As the development of computer and communications technology, the Internet turns into an important medium of information transfer and show. Network not only slowly change work and lifestyle of people, but also make a tremendous impact on economy and culture. However, some dangers also hide behind the convenient, which is particularly evident are the network information security issues. The emergence of intrusion detection system gives people a secure lock when they are online. However, there are a lot of problems in current intrusion detection systems. For example, leakage / high false alarm rate, there is no active defense capability, the lack of precise positioning, not very efficient protection network.The complexity of the network environment decide the multi-directional of security tools.Intrusion detection system is a pre-detection system, however, the string matching problem has been the bottleneck of the system to effectively detect. This dissertation describes the pattern matching principles of Snort and analyses the common matching algorithm, and then advances a marked location in the array.
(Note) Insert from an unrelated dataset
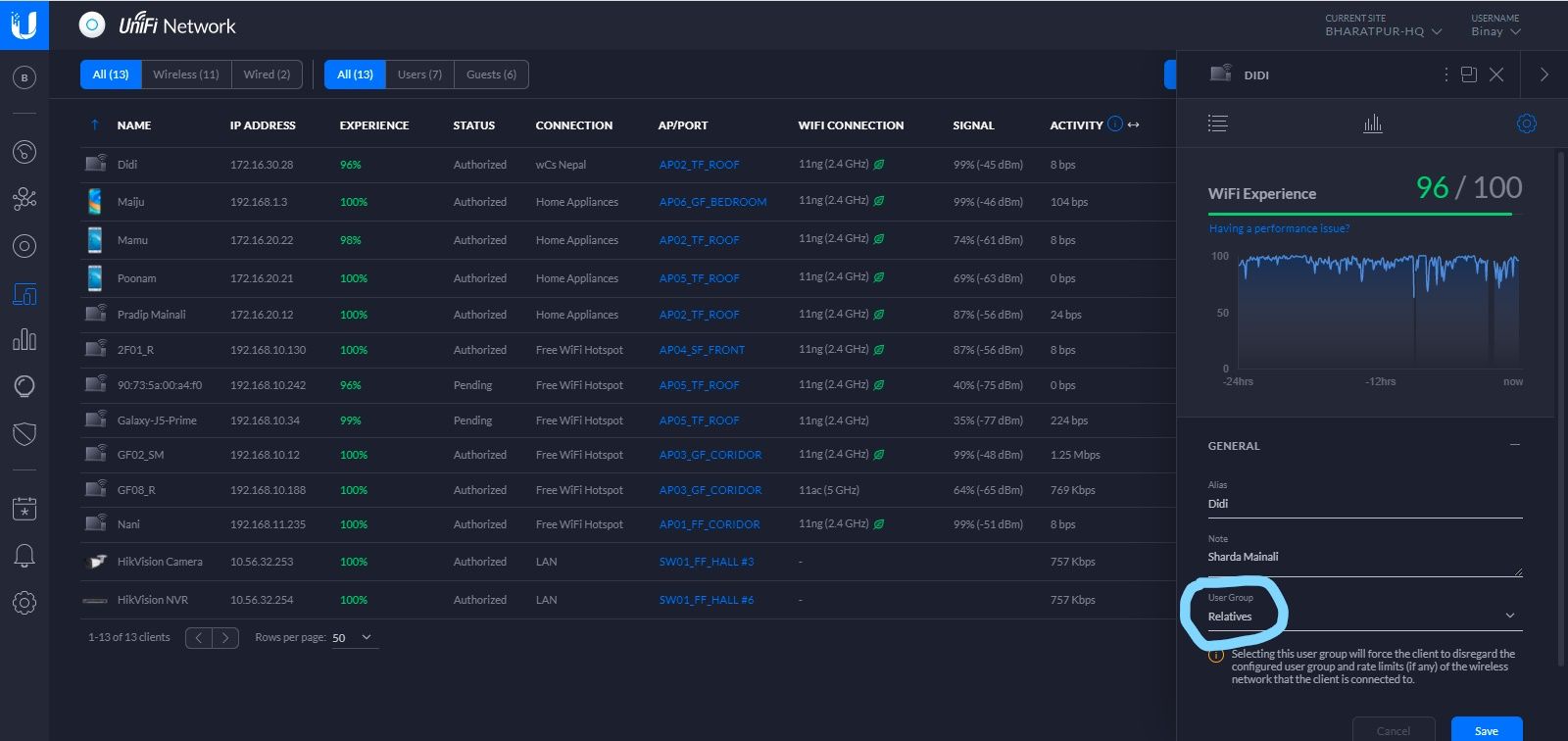Select the Wireless (11) filter tab
Viewport: 1568px width, 741px height.
(x=186, y=74)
This method is by recording the position of the character string been matched, and store them into the positioning table for character match, the same as the routing table of routing algorithm. Meanwhile, the rules in the rule base have a dynamic sort and deletion, which can improve the matching speed of matching common rules.But the intrusion detection system can not do anything for a new type of network attack , and have no solutions for response after the attacks.This dissertation analysis the post audit program, especially the audit system base on log, and then propose a more intelligent model of network security audit log. The model dynamic increase rules of the network crisis, according to specific needs of the new rules to add and modify. At the same time adding the log classification system before the system of log analysis, greatly improved the efficiency of the audit log.These programs can not only solve the problem of low detection efficiency, but also capture and follow the characteristics after the invasion, the network will be the presence or risk of existing alarm and the appropriate treatment is given. There is a reply project between the prior invasion and after the invasion, which can more comprehensive protect the network.